RAW DATA:
* * * *
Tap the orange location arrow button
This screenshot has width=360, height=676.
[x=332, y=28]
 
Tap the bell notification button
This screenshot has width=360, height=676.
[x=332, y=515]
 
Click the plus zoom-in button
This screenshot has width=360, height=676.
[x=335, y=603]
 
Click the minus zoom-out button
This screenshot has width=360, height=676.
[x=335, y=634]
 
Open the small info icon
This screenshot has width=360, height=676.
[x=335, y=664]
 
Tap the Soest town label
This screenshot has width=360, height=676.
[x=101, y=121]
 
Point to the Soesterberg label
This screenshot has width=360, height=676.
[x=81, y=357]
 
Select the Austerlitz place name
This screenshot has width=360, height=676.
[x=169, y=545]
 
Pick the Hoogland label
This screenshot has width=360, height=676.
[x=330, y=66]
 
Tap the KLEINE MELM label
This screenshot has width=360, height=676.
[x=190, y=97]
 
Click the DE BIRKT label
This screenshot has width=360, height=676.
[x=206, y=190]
* * * *
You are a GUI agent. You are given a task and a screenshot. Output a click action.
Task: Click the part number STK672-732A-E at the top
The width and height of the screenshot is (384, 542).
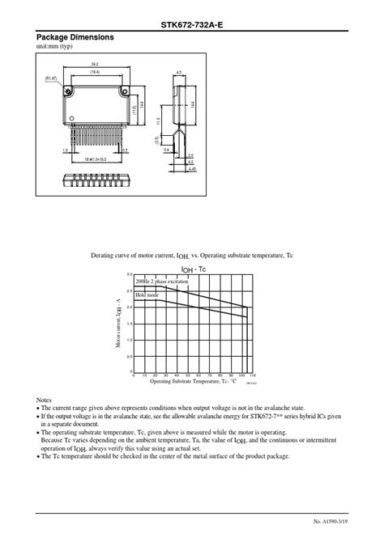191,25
* * * *
WHAT YOU ARE ASKED TO DO: Gather each line of the records that contains the string "zoom" and copy it out in full.

ANSWER TO THE TASK:
Click the plus zoom-in button
Click the minus zoom-out button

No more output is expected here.